- Excerpted text -
----
Center Plot title in ggplot2
From the release news of ggplot 2.2.0
: "The main plot title is now left-aligned to better work better with a subtitle". See also the plot.title
argument in ?theme
: "left-aligned by default".
As pointed out by @J_F, you may add theme(plot.title = element_text(hjust = 0.5))
to center the title.
ggplot() +
ggtitle("Default in 2.2.0 is left-aligned")
ggplot() +
ggtitle("Use theme(plot.title = element_text(hjust = 0.5)) to center") +
theme(plot.title = element_text(hjust = 0.5))
As stated in the answer by Henrik, titles are left-aligned by default starting with ggplot 2.2.0. Titles can be centered by adding this to the plot:
theme(plot.title = element_text(hjust = 0.5))
However, if you create many plots, it may be tedious to add this line everywhere. One could then also change the default behaviour of ggplot with
theme_update(plot.title = element_text(hjust = 0.5))
Once you have run this line, all plots created afterwards will use the theme setting plot.title = element_text(hjust = 0.5)
as their default:
theme_update(plot.title = element_text(hjust = 0.5))
ggplot() + ggtitle("Default is now set to centered")
----
- Tasks to carry out -
1. In the text on centering ggplot2 titles, from which ggplot version on are titles left-aligned by default?
2. Write the next part of the text on centering ggplot2 titles, picking up after its final line.
The material that comes after this has nothing to do with the text on centering ggplot2 titles.

- Data -
----
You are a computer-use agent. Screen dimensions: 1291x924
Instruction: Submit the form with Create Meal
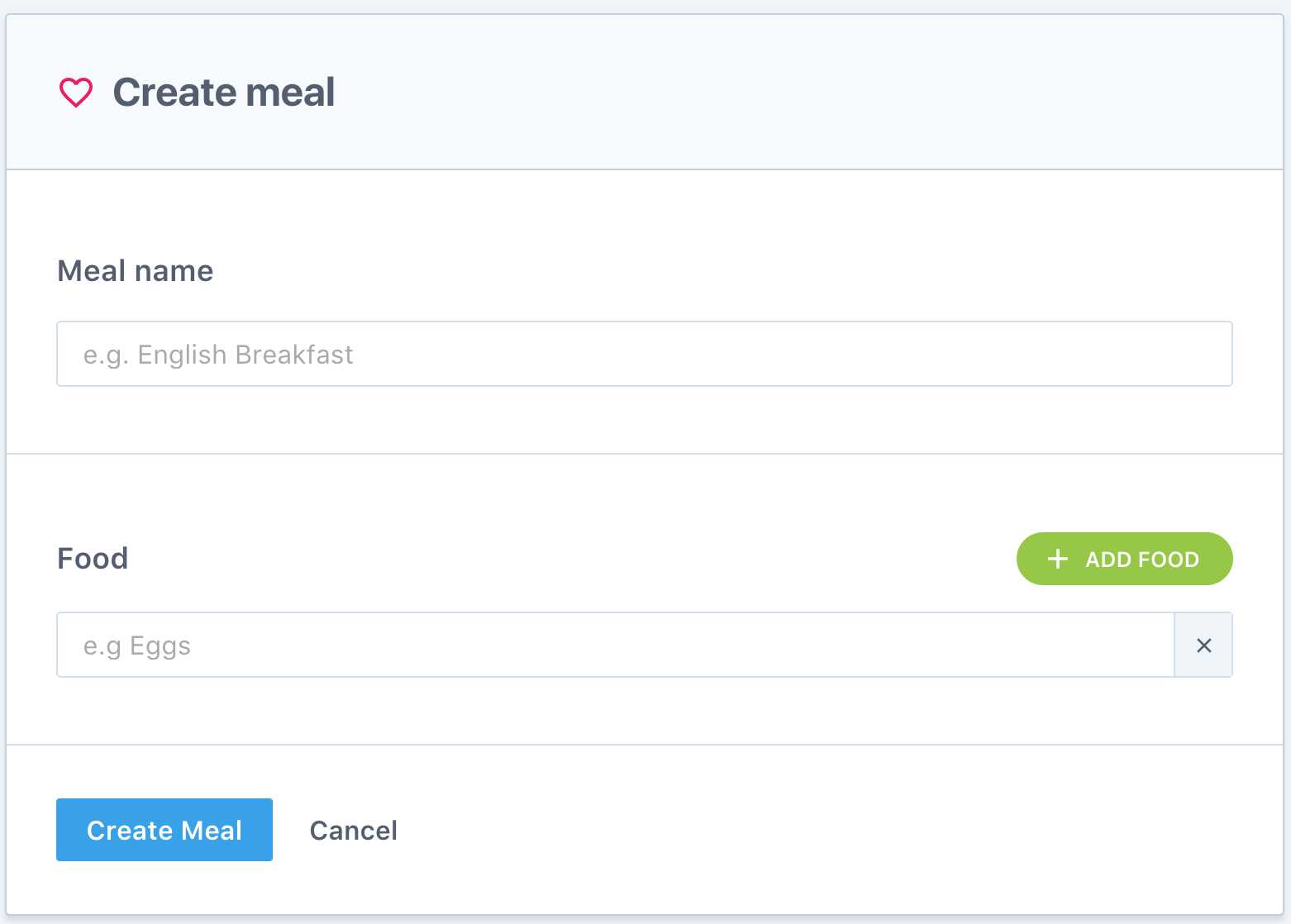[164, 830]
----
- The answers -
1. ggplot 2.2.0

2.
To get back to the original ggplot2 default settings you can either restart the R session or choose the default theme with
theme_set(theme_gray())
The ggeasy
package has a function called easy_center_title()
to do just that. I find it much more appealing than theme(plot.title = element_text(hjust = 0.5))
and it's so much easier to remember.
ggplot(data = dat, aes(time, total_bill, fill = time)) +
geom_bar(colour = "black", fill = "#DD8888", width = .8, stat = "identity") +
guides(fill = FALSE) +
xlab("Time of day") +
ylab("Total bill") +
ggtitle("Average bill for 2 people") +
ggeasy::easy_center_title()
Note that as of writing this answer you will need to install the development version of ggeasy
from GitHub to use easy_center_title()
. You can do so by running remotes::install_github("jonocarroll/ggeasy")
.
If you are working a lot with graphs and ggplot, you might be tired to add the theme() each time. If you don't want to change the default theme as suggested earlier, you may find easier to create your own personal theme.
personal_theme = theme(plot.title =
element_text(hjust = 0.5))
Say you have multiple graphs, p1, p2 and p3, just add personal_theme to them.
p1 + personal_theme
p2 + personal_theme
p3 + personal_theme
dat <- data.frame(
time = factor(c("Lunch","Dinner"),
levels=c("Lunch","Dinner")),
total_bill = c(14.89, 17.23)
)
p1 = ggplot(data=dat, aes(x=time, y=total_bill,
fill=time)) +
geom_bar(colour="black", fill="#DD8888",
width=.8, stat="identity") +
guides(fill=FALSE) +
xlab("Time of day") + ylab("Total bill") +
ggtitle("Average bill for 2 people")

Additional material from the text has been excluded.